California is one of the places having the most deadliest and destructive wildfire seasons. The dataset contains the list of Wildfires that has occurred in California between 2013 and 2019. The dataset contains the location where wildfires have occurred including the County name, latitude and longitude values and also details on when the wildfire has started.

This data helps to generate insights on what locations in California are under fire threat, what time do Wildfires usually occur and how frequent and devastating they are!!

In [None]:
wf_input.head()

In [None]:
wf_input.columns

## Data preprocessing

In [None]:
# Some Records may be counted in diffrent counties multiple times
wf = wf_input.drop_duplicates(subset=['Name', 'Started', 'AcresBurned','StructuresDamaged', 'StructuresDestroyed'], keep='first', inplace=False, ignore_index=False).reset_index().drop(columns=['index'])

## 1. Trend of wildfire in California from 2013 to 2019

In [None]:
wf['StartedMonth'] = [x.month for x in wf['Started']]
monthly_count = wf.groupby(["ArchiveYear","StartedMonth"])['AcresBurned'].count().reset_index()
monthly_count.rename(columns={"AcresBurned": "WildfireCount"}, inplace=True)
monthly_count

In [None]:
fig = px.line(monthly_count, x = "StartedMonth", y = "WildfireCount", color = "ArchiveYear", height=600, title='Widefire Count in Each Month, 2013-2019')
fig.show()

**Observation**:  

The line plot shows that California's wildfires usually occur in the summer (June to August). It might be caused by the dryness and high temperature in summer.  
In 2017, 111 wildfires occurred in July, and this is the highest monthly count from 2013 to 2019.

## 2. Trend of wildfire damage in California from 2013 to 2019

In [None]:
yearly_wf = wf.groupby("ArchiveYear").sum()[['AcresBurned', 'MajorIncident', 'Injuries', 'StructuresDamaged', 'StructuresDestroyed', 'StructuresThreatened']]
yearly_wf

**Observation**:  

The wildfires archived in 2018 burned the most acres of land and destroyed the most number of structures. This means those fires are more closed to the town.  
In 2013 and 2014, there are more injuries than in other years. And 2017 has the highest count of the major incidents.
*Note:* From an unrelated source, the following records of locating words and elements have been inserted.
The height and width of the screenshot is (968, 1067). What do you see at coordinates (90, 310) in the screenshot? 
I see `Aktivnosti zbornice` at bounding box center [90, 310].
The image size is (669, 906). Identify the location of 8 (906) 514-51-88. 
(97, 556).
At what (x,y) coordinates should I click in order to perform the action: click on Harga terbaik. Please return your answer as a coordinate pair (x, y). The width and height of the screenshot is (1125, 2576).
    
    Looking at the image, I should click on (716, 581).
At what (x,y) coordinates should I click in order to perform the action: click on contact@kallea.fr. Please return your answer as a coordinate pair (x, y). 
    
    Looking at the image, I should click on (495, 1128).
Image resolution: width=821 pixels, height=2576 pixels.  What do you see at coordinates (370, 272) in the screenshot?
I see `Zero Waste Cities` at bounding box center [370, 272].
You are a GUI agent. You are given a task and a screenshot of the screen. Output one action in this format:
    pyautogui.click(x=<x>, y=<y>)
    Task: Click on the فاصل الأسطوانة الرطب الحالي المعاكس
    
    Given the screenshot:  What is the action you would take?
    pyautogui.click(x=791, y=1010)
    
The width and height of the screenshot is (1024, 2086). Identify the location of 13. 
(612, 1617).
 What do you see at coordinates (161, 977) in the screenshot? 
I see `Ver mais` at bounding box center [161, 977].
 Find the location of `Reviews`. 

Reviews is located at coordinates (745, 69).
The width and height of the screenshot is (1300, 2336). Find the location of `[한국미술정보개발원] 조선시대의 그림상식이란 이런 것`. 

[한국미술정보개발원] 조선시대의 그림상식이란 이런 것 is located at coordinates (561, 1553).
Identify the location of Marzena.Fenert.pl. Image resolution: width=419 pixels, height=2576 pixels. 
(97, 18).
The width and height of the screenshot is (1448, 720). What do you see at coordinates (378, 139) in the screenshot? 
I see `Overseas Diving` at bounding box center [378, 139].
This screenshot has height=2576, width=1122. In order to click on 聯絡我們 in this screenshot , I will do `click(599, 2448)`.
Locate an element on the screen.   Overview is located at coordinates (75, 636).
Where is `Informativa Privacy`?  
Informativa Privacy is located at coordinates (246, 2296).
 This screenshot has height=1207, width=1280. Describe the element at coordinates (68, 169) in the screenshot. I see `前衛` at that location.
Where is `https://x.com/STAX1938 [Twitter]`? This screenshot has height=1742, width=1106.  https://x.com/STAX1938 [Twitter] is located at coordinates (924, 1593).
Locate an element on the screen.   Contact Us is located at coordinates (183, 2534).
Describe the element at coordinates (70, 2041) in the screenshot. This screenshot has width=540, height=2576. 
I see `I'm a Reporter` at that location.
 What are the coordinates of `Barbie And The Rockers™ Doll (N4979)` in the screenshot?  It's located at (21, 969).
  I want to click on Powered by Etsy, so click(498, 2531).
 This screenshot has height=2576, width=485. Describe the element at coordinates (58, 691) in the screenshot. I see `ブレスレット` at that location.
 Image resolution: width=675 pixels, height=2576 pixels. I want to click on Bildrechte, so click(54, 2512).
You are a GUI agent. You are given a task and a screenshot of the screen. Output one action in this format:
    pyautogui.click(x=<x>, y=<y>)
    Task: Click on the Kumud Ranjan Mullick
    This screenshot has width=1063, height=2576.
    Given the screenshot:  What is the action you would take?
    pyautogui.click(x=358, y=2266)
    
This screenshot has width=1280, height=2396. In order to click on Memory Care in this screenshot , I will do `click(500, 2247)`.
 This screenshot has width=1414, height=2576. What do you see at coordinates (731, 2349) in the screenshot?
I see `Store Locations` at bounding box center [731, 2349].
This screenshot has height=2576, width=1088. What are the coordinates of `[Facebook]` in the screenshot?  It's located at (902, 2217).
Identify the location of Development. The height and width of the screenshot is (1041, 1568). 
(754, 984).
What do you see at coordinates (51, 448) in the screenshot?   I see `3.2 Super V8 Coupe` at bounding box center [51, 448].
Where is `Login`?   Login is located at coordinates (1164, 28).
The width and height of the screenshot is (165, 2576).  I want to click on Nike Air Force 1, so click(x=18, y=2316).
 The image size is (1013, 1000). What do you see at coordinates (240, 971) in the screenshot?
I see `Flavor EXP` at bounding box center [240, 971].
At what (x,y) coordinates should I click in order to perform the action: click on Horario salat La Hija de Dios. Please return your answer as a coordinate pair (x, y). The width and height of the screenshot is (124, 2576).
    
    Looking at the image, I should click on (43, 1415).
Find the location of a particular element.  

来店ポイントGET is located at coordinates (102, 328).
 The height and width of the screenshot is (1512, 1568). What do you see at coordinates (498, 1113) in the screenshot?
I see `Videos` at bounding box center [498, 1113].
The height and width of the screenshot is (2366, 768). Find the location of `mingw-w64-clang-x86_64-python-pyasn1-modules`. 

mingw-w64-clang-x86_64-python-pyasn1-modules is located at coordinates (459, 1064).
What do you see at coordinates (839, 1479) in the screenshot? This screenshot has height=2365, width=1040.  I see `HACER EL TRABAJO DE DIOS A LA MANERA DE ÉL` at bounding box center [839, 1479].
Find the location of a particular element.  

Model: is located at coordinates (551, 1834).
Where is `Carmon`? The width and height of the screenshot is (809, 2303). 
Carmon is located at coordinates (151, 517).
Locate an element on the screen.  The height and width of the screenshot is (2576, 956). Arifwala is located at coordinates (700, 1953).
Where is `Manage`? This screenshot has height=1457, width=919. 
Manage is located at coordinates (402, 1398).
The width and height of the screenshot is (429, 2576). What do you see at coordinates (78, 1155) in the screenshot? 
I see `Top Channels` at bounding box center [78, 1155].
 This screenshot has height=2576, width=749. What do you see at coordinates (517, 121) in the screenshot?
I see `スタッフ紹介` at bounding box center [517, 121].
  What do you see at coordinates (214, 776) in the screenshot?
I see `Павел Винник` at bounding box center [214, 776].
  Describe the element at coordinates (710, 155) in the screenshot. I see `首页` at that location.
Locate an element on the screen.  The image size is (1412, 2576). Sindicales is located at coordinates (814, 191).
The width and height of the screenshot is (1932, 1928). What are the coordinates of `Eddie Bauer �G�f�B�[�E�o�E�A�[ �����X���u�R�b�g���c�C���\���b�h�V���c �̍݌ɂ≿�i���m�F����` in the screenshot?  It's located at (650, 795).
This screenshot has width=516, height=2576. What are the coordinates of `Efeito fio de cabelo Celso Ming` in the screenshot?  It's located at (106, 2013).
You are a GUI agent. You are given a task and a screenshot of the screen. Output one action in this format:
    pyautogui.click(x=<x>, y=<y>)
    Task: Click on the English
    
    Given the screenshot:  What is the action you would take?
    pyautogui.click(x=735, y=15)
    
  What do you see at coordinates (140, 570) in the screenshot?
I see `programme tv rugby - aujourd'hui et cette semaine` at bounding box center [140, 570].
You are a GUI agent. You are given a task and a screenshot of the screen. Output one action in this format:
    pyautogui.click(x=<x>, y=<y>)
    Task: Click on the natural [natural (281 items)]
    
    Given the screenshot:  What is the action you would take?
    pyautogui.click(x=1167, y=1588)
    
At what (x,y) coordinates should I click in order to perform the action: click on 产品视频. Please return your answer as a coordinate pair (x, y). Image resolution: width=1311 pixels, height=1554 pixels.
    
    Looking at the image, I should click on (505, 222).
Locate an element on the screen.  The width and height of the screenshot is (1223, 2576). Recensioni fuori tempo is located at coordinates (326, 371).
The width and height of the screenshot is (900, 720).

## 3. Spatial distribution of wildfire in California from 2013 to 2019

In [None]:
m = folium.Map(location=[37.160317,-120.621407], tiles="Stamen Terrain", zoom_start=6)
for idx in range(len(wf)):
    folium.Circle(
        location=[wf.loc[idx,'Latitude'], wf.loc[idx,'Longitude']],
        radius=math.sqrt(float(wf.loc[idx,'AcresBurned'])*4047/3.14),
        popup=str(wf.loc[idx,'Name'])+', '+str(wf.loc[idx,'ArchiveYear']),
        color="crimson",
        fill=True,
        fill_color="crimson",
    ).add_to(m)

title_html = '''
             <h3 align="center" style="font-size:20px"><b>Spatial distribution of All Recorded Wildfire</b></h3>
             '''
m.get_root().html.add_child(folium.Element(title_html))    
    
m

**Observation**:   
The wildfires occur in the mountains or other areas covered by vegetation, and most of them are small fires.

## 4. Wordcloud of wildfire statement from the fire department

In [None]:
def extract_words(text):
    text = text.replace('nan', '').replace('\r', '').replace('\n', '').replace('<p>', '').replace('  ', '')
    text = re.sub(r'<a.*</a>', "", text)
    words = text.split(' ')

    for i in range(len(words)):
        if len(words[i]) > 0:
            if words[i][-1] in ['.', ',', ':']:
                words[i] = words[i][:-1]
        words[i] = words[i].lower()
        
    return words

In [None]:
words = wf['ConditionStatement'].astype(str).apply(extract_words)

word_list = []
for row in words:
    word_list += row

word_count = Counter(word_list)

# Create stopword list:
stopwords = set(STOPWORDS)
stopwords.update(["fire", "will", "continue", "area", "firefighters"])

for key in stopwords:
    word_count.pop(key, None)
word_count.pop('', None)


wc = WordCloud(background_color="white",max_words=500,relative_scaling=0.5, normalize_plurals=False).generate_from_frequencies(word_count)
# plt.title(tag_sentiment[i] + ' tags related to ' + idx)
plt.figure(figsize=(16, 12))
plt.imshow(wc)
plt.axis('off')
plt.show()

**Observation**:  

The word cloud is generated using the condition statement of the wildfire report. The top 3 most mentioned words are: "containment", "crews", and "lines".